**RIGHE SALVATE**
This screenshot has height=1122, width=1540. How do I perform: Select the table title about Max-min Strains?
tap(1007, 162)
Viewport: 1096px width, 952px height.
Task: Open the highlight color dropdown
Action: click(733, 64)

**COSA SI RICHIEDE**
Inserisci tutte le voci in una lista JSON di stringhe, con una stringa per ogni riga e senza le righe vuote.

**LA SOLUZIONE**
[
  "This screenshot has height=1122, width=1540. How do I perform: Select the table title about Max-min Strains?",
  "tap(1007, 162)",
  "Viewport: 1096px width, 952px height.",
  "Task: Open the highlight color dropdown",
  "Action: click(733, 64)"
]